:: Exercise goal ::
Look below. Copy each line that has "More" in it.

Stored items:
• • • • • • •
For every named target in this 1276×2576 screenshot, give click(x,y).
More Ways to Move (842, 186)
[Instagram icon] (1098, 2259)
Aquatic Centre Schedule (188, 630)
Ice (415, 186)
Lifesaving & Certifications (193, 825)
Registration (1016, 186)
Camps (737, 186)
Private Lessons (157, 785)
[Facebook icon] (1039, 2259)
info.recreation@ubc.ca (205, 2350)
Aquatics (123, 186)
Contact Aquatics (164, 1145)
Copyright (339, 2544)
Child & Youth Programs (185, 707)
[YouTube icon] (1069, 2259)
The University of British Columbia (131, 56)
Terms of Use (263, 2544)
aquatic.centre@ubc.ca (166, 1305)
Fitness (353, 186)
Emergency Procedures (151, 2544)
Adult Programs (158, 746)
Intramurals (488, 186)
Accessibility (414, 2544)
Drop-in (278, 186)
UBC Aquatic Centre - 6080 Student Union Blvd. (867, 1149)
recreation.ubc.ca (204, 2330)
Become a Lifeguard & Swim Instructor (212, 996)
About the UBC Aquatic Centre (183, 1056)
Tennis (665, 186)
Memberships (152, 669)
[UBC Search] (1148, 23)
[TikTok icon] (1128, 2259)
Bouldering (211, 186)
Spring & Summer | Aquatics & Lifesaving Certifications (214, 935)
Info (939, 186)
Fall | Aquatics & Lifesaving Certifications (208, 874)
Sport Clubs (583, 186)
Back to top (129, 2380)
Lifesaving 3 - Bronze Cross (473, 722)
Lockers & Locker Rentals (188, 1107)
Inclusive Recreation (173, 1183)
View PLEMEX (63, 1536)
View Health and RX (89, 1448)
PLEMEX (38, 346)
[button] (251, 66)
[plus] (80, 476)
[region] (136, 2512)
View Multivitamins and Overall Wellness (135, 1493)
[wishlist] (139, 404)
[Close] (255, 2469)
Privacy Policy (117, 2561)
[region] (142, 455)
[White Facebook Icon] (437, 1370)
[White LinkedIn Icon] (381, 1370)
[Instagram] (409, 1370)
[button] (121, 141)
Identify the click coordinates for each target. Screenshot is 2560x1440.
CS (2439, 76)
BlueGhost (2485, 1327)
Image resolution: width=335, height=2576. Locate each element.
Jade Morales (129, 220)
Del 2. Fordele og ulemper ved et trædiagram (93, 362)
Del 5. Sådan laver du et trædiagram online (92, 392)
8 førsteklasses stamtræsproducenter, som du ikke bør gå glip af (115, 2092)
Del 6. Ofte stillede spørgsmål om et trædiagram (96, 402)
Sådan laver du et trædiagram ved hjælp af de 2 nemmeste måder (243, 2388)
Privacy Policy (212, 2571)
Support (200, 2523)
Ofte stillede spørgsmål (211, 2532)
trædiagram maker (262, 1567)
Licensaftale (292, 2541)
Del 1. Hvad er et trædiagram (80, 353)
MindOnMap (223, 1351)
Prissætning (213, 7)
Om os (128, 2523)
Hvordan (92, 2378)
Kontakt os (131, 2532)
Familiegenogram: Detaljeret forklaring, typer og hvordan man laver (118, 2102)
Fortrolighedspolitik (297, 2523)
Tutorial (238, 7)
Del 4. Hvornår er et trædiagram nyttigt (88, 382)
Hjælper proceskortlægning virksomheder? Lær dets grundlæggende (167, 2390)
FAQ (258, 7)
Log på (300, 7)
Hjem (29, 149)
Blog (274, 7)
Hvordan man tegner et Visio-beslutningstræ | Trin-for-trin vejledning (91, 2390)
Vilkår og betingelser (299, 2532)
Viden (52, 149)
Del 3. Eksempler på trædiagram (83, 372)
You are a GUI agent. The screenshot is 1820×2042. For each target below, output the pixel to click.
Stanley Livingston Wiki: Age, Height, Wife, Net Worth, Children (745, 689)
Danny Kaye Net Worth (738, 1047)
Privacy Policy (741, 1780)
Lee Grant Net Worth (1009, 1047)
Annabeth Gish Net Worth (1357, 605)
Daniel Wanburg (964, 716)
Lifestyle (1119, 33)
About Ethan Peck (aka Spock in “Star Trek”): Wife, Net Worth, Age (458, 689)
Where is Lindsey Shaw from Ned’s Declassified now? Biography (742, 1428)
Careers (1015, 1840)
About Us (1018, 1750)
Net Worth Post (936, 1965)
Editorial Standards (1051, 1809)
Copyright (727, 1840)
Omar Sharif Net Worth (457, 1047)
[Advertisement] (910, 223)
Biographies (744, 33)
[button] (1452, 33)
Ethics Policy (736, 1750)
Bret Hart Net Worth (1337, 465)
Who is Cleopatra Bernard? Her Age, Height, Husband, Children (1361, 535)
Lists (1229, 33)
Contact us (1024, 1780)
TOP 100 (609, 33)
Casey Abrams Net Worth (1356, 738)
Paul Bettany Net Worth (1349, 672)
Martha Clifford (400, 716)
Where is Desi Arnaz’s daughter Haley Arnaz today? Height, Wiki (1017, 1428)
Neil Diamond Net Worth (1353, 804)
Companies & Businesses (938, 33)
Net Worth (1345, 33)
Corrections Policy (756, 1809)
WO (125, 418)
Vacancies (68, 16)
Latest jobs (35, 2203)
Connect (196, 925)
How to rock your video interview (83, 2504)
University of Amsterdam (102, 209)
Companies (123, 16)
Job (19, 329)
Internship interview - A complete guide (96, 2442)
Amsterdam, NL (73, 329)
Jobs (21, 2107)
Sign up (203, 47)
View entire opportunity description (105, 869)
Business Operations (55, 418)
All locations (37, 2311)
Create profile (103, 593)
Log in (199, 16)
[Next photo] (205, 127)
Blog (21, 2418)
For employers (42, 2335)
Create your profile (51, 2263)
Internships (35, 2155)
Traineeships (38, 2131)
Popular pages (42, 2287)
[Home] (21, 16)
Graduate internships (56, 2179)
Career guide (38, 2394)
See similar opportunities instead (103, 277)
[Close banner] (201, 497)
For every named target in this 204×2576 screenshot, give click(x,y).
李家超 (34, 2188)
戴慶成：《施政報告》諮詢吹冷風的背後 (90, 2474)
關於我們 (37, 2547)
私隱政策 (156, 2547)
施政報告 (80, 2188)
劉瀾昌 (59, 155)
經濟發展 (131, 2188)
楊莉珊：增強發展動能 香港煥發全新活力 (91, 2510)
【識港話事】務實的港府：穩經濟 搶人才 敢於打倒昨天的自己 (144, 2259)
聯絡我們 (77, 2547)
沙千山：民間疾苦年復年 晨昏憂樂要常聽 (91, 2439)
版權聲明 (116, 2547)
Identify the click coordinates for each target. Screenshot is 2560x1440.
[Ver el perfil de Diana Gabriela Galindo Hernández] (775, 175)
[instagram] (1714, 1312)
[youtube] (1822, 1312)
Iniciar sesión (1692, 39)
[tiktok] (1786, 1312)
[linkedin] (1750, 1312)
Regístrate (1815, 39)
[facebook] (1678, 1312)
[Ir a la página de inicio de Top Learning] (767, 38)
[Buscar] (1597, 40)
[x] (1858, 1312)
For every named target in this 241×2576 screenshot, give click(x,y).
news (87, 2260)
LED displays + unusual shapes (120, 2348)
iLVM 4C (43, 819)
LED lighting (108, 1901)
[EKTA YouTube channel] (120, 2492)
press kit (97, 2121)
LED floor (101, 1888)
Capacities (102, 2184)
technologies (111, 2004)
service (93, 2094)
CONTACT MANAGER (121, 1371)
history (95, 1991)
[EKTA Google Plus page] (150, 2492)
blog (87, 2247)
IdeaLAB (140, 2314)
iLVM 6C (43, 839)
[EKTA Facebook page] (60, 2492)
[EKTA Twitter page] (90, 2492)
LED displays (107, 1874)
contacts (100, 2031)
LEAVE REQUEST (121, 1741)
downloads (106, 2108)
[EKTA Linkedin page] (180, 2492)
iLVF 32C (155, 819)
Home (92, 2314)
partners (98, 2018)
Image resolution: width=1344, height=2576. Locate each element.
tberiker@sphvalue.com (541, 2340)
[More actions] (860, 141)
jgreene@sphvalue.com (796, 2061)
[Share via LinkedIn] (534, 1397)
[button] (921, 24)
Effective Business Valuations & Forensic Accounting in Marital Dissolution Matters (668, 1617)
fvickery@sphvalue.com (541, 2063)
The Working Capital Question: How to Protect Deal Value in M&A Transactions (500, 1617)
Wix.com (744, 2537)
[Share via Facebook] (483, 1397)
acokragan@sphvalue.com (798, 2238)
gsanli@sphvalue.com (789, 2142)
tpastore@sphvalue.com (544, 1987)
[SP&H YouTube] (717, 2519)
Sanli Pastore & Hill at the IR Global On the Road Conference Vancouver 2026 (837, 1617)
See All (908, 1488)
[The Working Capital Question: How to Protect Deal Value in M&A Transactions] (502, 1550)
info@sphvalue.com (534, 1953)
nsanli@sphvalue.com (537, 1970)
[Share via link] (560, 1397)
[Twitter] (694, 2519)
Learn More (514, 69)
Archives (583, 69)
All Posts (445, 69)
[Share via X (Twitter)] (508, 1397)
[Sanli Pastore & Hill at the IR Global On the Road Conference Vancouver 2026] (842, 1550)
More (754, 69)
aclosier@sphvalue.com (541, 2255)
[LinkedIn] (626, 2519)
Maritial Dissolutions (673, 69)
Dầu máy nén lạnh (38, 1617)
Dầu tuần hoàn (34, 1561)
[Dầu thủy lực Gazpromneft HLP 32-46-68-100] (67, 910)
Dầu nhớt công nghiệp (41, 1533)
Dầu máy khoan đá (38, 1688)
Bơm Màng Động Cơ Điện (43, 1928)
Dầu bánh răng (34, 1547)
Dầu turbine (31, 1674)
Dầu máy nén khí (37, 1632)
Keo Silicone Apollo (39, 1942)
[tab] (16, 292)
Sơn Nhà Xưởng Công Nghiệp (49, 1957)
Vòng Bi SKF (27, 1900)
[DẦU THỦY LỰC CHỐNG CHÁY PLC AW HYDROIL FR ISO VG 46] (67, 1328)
• • • • • • •
:: Exercise solution ::
More Ways to Move (842, 186)
[More actions] (860, 141)
Learn More (514, 69)
More (754, 69)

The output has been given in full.